### Excerpted passage
————————
# Rental options - Santa Rosa area July 29-Aug 5th



## mimason (Oct 7, 2006)

Much to my chagrin I will not be shipping out my bike as I previously thought. The cost for me to ship my intergrated seatpost bike unfortunately came in at nearly $450 from Florida for the round trip via LBS...so I will be looking to rent.

I've googled the standard searches and came up with NorCal but their inventory is limited due to the upcoming Vineman events. If you know of any other options it would be appreciated. I would like to find at least a Shimano 105 option but prefer Ultegra or similar.

Also, I'd be interested in any local route recommendations for challenging to advanced rides.


----------



## Todman007 (Jul 16, 2006)

*Bike rentals*

You might try these folks; 

http://www.winecountrybikes.com/


----------



## moschika (Feb 1, 2004)

check with Cambria bikes. I think they rent mtbs, just not sure about road. Spoke Folk has rentals too - http://www.spokefolk.com/rentals/ . as for rides. the santa rosa cycling club has a great list of rides. challenging to advanced - check out King Ridge, Geysers, Sweetwater, Scaggs Springs.

http://srcc.memberlodge.com/archive


----------



## mimason (Oct 7, 2006)

Thanks.Cambria is only Mountain and wine country is a tad pricey for the grouppo.

The link to the rides is great and all in need for the time in am there...once I get a bike lined up.


----------



## mimason (Oct 7, 2006)

I ended up getting an R3 lined up from NorCal in Santa Rosa and will be looking to do some of the rides from the srcc site. Thaks again Moschika.


----------
————————
Text and item location entries:
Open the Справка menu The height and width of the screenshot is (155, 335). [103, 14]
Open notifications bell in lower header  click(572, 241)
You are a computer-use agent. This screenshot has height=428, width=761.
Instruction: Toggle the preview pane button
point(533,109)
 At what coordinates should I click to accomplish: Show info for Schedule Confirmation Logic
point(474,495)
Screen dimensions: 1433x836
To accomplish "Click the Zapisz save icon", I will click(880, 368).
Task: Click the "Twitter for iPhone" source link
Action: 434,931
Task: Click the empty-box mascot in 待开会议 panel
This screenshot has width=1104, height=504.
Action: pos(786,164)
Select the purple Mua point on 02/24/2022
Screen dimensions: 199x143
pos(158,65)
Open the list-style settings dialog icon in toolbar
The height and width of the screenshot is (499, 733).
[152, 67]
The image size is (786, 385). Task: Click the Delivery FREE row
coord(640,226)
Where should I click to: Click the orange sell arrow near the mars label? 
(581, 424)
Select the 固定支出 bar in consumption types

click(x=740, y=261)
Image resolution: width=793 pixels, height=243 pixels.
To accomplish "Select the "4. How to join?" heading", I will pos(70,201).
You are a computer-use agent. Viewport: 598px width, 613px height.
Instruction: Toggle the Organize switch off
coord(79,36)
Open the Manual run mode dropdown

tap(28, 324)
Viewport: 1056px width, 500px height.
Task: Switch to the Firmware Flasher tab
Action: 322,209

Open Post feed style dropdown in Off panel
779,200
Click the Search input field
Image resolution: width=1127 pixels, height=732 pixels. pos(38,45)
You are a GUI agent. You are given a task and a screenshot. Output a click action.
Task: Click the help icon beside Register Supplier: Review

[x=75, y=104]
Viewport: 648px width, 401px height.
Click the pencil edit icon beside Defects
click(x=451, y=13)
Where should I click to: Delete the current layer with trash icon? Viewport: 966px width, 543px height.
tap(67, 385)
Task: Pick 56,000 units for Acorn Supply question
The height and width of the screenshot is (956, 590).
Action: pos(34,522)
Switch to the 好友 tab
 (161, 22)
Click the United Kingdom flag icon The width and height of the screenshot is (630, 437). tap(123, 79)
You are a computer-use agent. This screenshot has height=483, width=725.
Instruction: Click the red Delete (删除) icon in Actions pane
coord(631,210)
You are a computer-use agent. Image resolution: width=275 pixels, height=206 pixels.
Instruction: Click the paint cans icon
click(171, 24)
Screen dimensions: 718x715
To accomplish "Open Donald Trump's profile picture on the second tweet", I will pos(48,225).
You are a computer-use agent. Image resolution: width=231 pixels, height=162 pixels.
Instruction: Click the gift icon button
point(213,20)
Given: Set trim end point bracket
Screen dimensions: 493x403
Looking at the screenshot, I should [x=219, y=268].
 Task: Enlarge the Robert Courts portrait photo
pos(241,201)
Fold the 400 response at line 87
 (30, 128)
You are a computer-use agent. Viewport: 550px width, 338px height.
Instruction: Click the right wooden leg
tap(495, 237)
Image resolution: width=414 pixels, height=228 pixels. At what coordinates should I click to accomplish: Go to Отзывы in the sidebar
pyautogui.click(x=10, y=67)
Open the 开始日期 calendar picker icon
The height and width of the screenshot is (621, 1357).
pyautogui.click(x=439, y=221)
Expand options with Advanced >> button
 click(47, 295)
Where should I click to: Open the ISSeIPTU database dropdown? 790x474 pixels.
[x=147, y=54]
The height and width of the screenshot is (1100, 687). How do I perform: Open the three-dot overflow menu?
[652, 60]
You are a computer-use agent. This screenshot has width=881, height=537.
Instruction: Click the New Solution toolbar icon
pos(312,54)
————————
Repeat, word for word, the part of the bike rental thread that begins with "http://srcc.memberlodge.com/archive" and stops after "bike lined up.".

http://srcc.memberlodge.com/archive


----------



## mimason (Oct 7, 2006)

Thanks.Cambria is only Mountain and wine country is a tad pricey for the grouppo.

The link to the rides is great and all in need for the time in am there...once I get a bike lined up.